INTER-ORGANELLE COMMUNICATION IN METABOLIC CONTROL
In order to execute its pro-anabolic and pro-catabolic programs, the lysosome engages in extensive interactions, both physically and functionally, with other membrane-bound organelles. For example during autophagy, a ‘self-eat’ process that clears superfluous or damaged cellular components, lysosomes fuse with double-membraned autophagosomes, allowing the cargo molecules captured by the autophagosome to be delivered to the lysosomal lumen for degradation. However, the factors that regulate autophagosome-lysosome interaction remain poorly understood.
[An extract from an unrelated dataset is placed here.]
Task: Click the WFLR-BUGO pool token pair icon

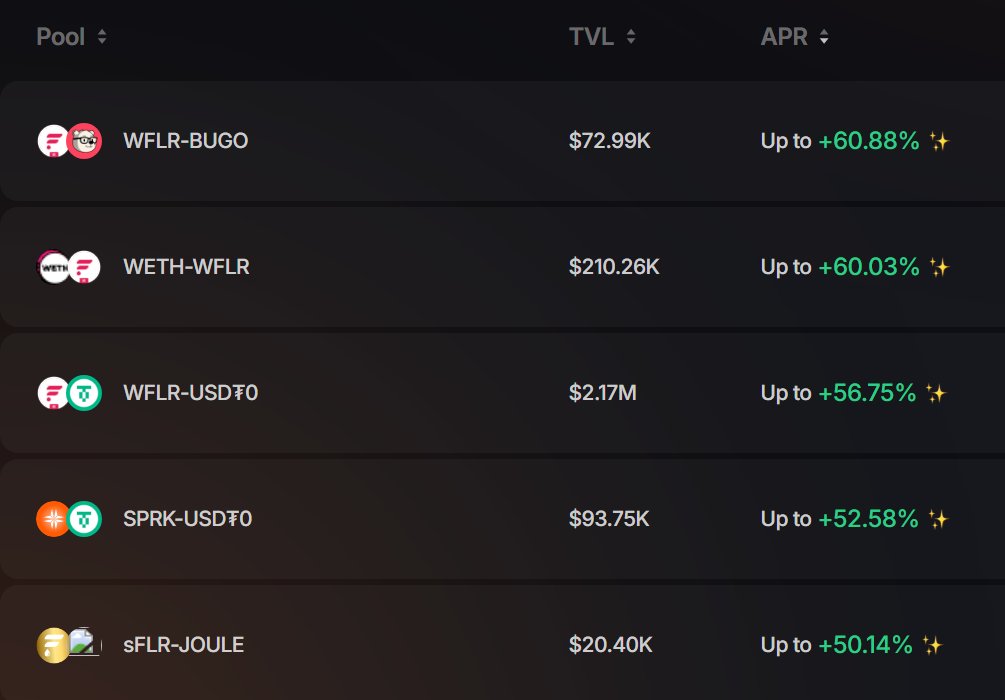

In addition to direct fusion, the lysosome engages in stable physical junctions known as membrane contact sites (MCSs) with other membrane compartments. The MCSs provide the lysosome with a direct route for the exchange lipids, ions and other metabolically relevant signals. However, the full range of inter-organelle interactions, and how they impact lysosome-dependent metabolic programs (i.e. mTORC1 signaling) are wide-open questions. Combining live cell microscopy, high-throughput genetic screens and mass spectrometry-based profiling of specific organelle populations, we are conducting in-depth investigations of how the lysosome interfaces with other important organelles such as ER, autophagosomes, mitochondria and lipid droplets (link). Our ultimate goal is to discover organelle-based metabolic circuits and dissect their physiological roles in different cellular and physiological contexts. An especially exciting avenue is understanding how cancer cells rewire the composition and function of their organellar circuitries in order to achieve growth and adaptive advantages.